### RAW DATA ###

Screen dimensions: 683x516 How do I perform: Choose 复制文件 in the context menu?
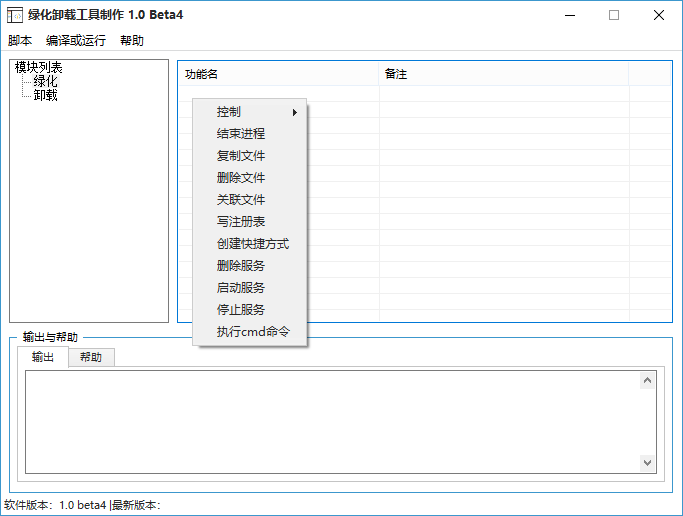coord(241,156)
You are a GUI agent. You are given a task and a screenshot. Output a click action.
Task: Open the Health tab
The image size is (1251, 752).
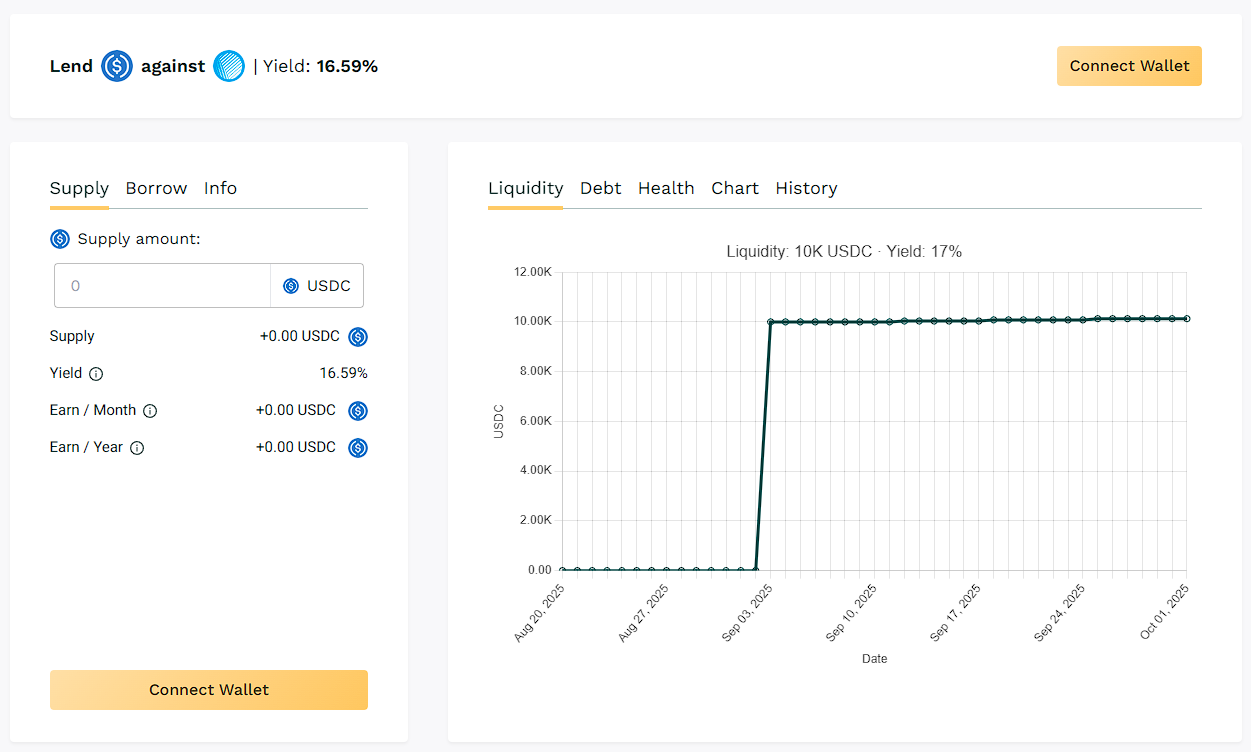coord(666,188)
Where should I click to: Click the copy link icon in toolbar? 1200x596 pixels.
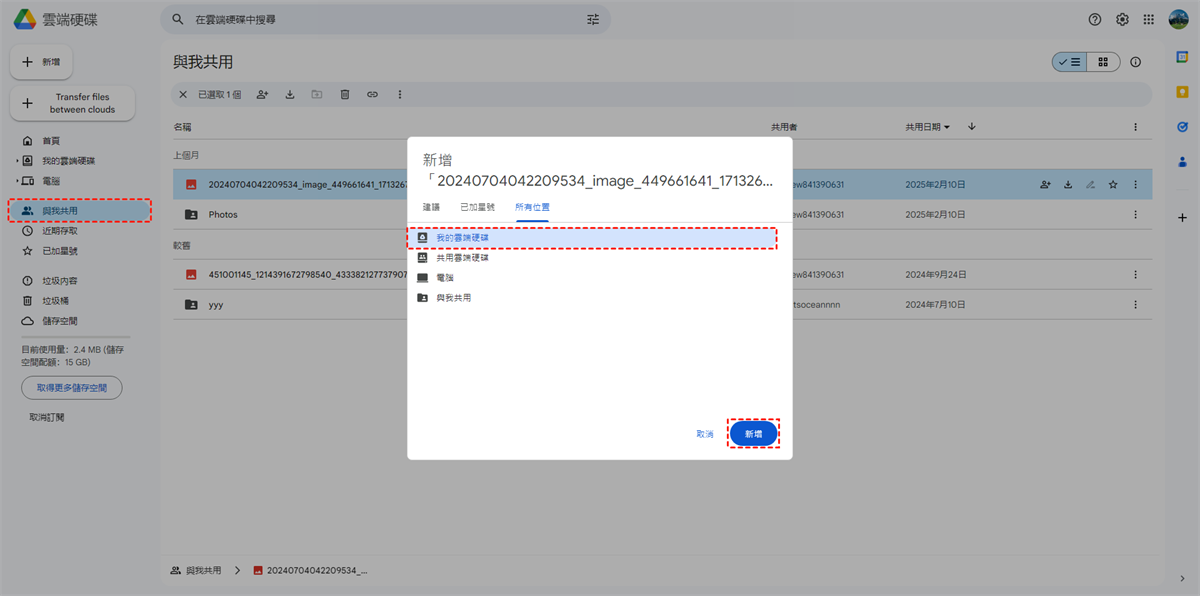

###

▶ [TASK REQUIREMENTS]: Copy the entries character for character, excluding any pictures.

▶ [RESPONSE BOX]:
Screen dimensions: 683x516 How do I perform: Choose 复制文件 in the context menu?
coord(241,156)
You are a GUI agent. You are given a task and a screenshot. Output a click action.
Task: Open the Health tab
The image size is (1251, 752).
coord(666,188)
Where should I click to: Click the copy link icon in toolbar? 1200x596 pixels.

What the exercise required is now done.